A:The first Kell system antibody was described in 1946 by Mrs. Kellacher, which was later also found in Mrs. Cellano. The Kell and Cellano blood groups are symbolized K and k, respectively. The KEL gene is present on chromosome 7 and it has been cloned and characterised. At present this blood group system comprises 22 blood group antigens some showing a distinct racial prevalence (K antigen is more frequently found in Northern European, the Jsa antigen is most frequently found in those of African descent and the Kpc antigen has been more frequently found in Japanese).
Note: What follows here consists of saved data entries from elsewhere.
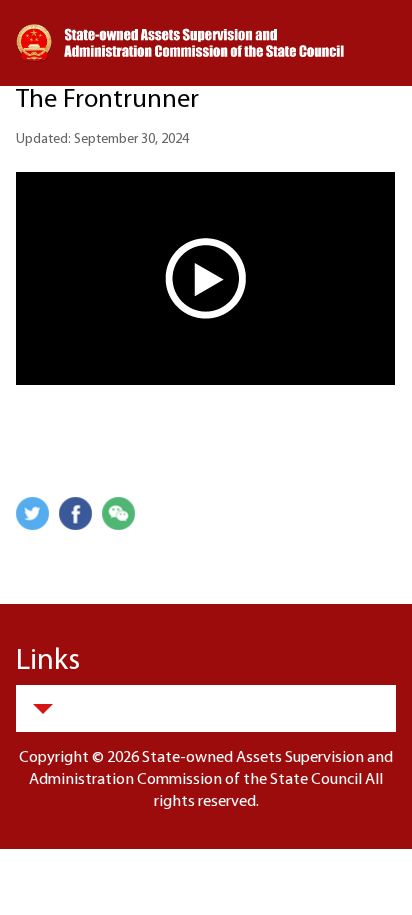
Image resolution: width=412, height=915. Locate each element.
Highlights (65, 153)
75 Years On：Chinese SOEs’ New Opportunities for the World (203, 87)
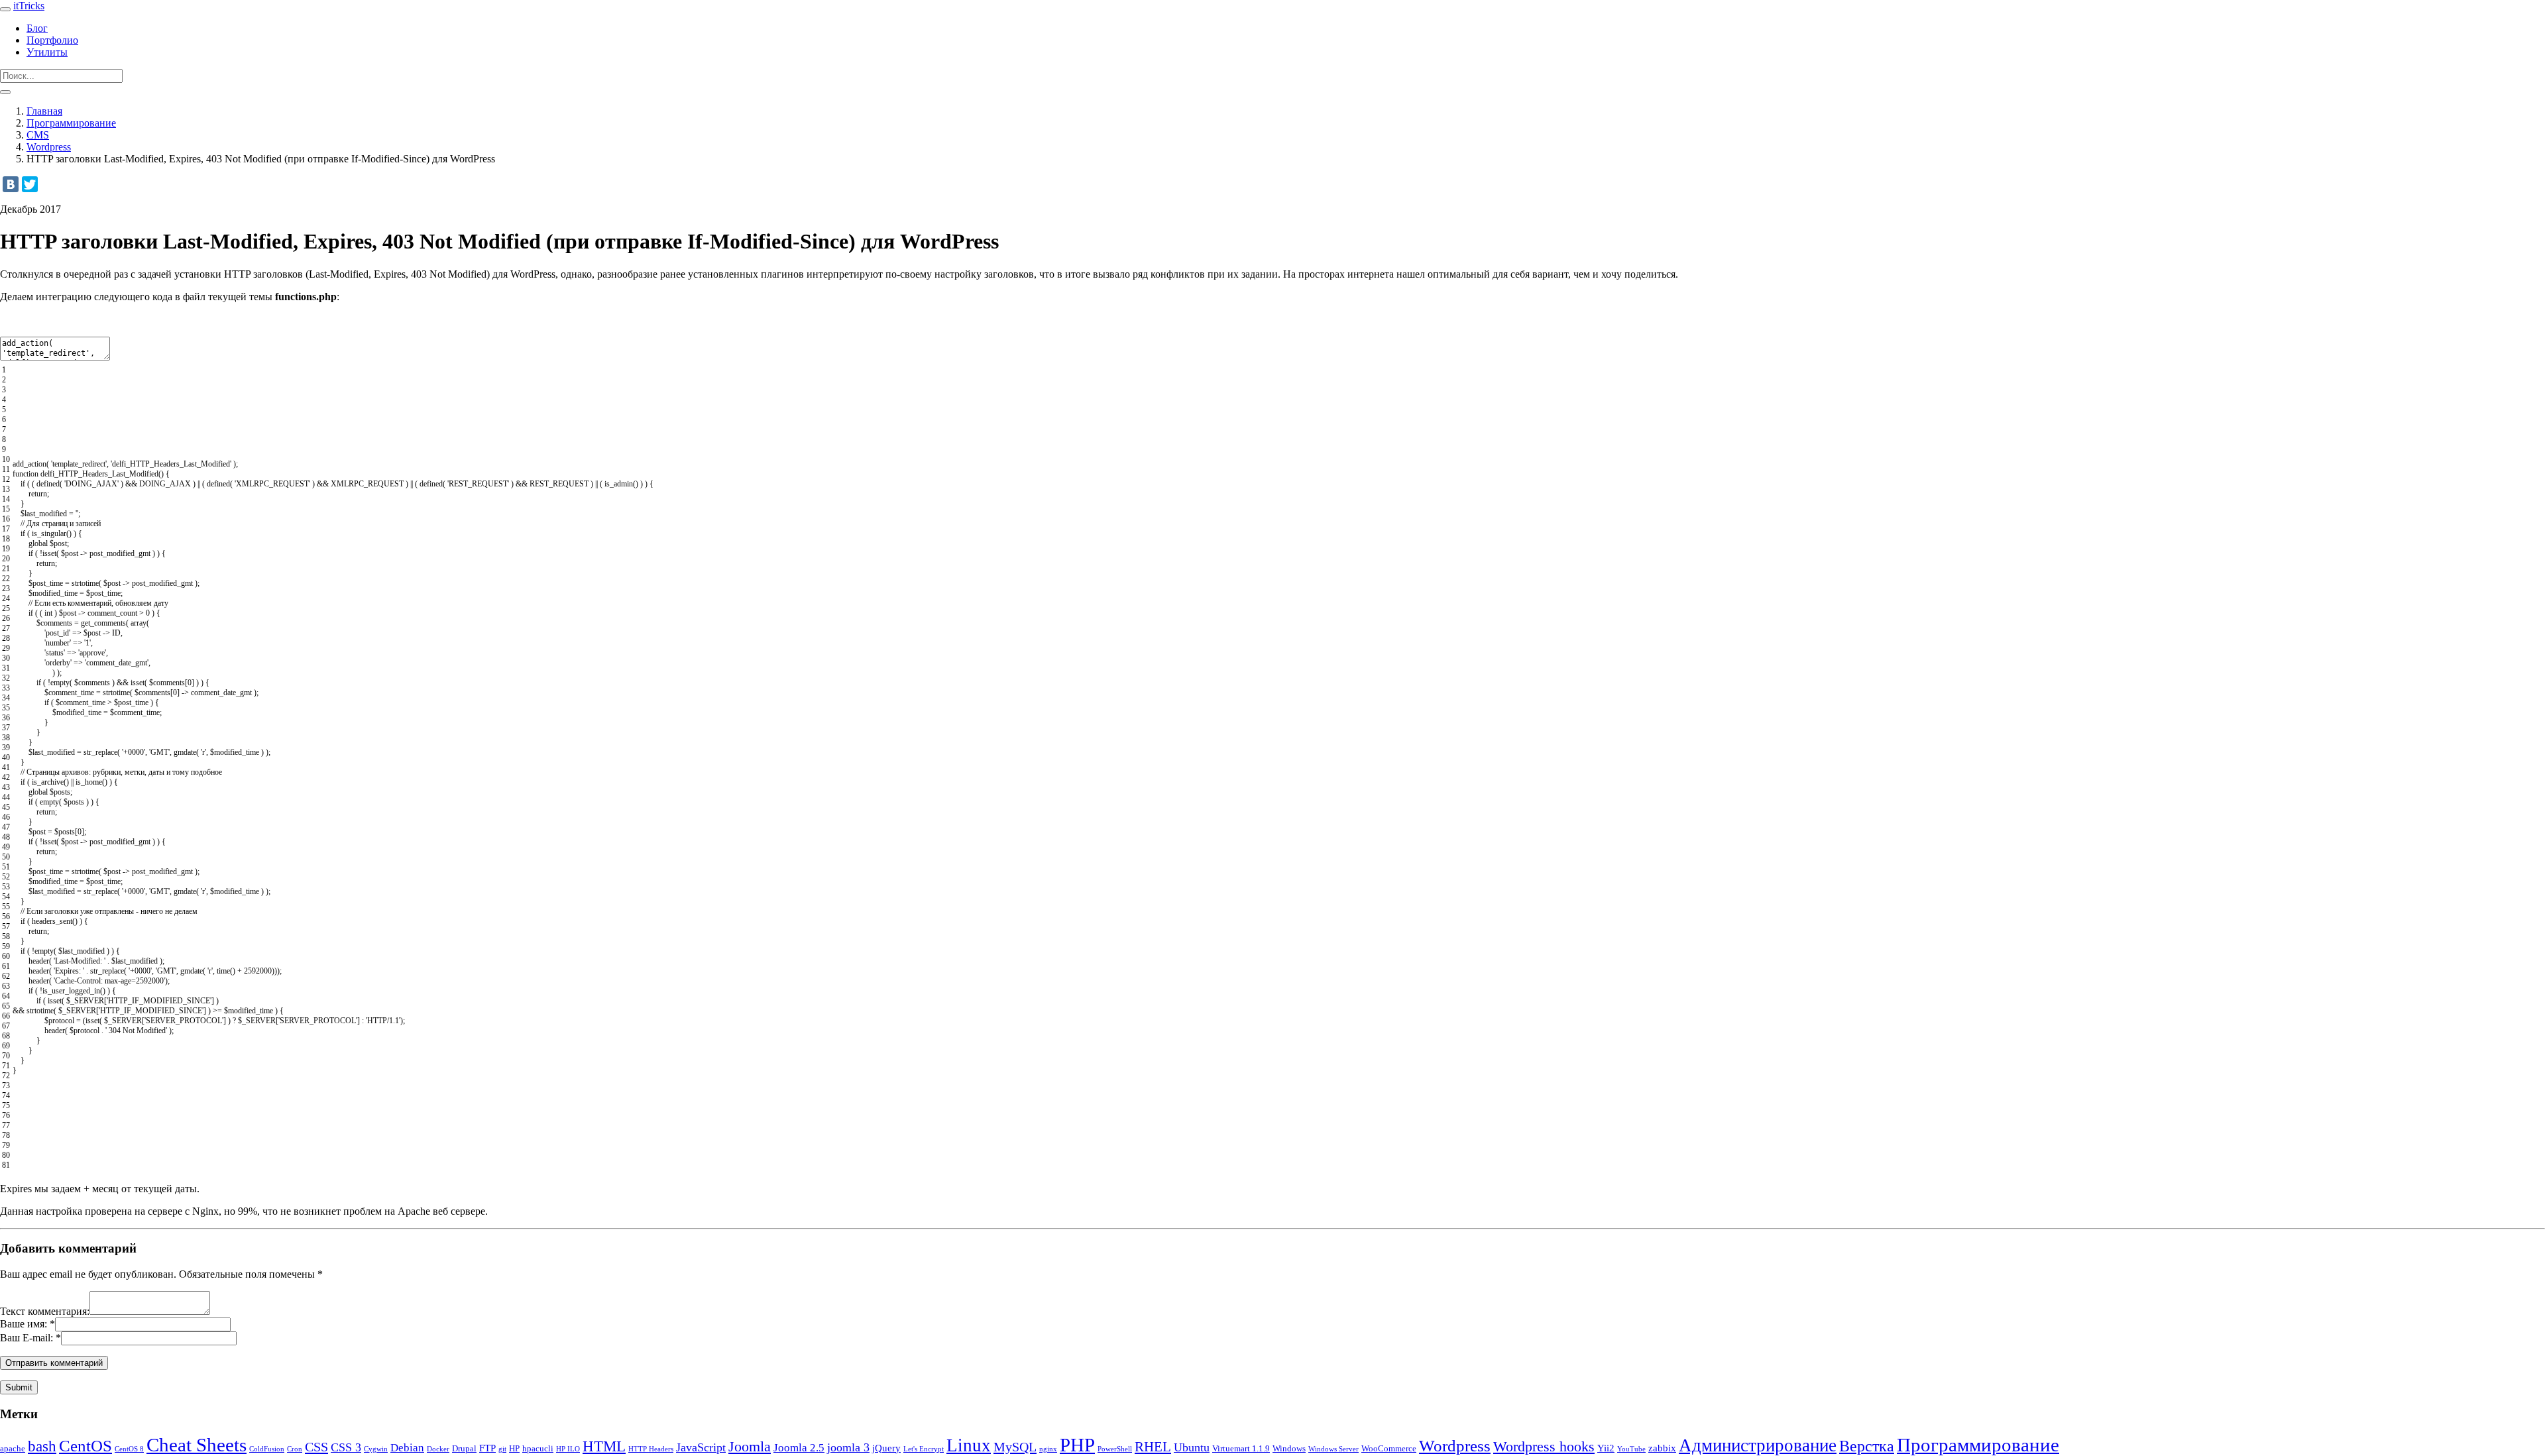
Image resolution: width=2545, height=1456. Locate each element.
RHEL (1153, 1447)
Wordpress (49, 146)
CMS (38, 134)
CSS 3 (346, 1447)
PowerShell (1115, 1449)
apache (12, 1448)
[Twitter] (30, 184)
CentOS (85, 1446)
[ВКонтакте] (11, 184)
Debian (407, 1447)
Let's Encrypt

Different Kell phenotypes result from point mutations leading to amino acid changes in the Kell glycoprotein. The Kell blood group protein is a zinc endopeptidase and Kell is expressed primarily in the erythroid tissues, and in a near-equal amount in testis, with weaker expression in a large number of other tissues. The McLeod (K null) phenotype was described in a man of that surname whose red cells showed weak reactivity to Kell antisera. The precursor missing in McLeods red cells is called Kx whose absence is associated with a set of clinical symptoms that include nerve & muscle disorders, red cell acanthocytosis and chronic granulomatous disease. The Kell blood group system is important in transfusion medicine because the Kell antigen is second only to Rh (D) antigen as a cause of haemolytic disease of the newborn in alloimmunised women. If a Kell negative woman carries a Kell positive baby, the baby’s red cells can sensitise the mother who develops antibodies to them. Subsequently, these antibodies in the mother can cause red cell breakdown in the baby leading to severe anaemia and jaundice. A simple PCR assay has been developed to determine the Kell type of an individual and can determine the Kell status of fetal material. This is made use in the clinical management of pregnancies in which the fetus is at risk for haemolytic disease of the newborn (HDN) due to anti-K.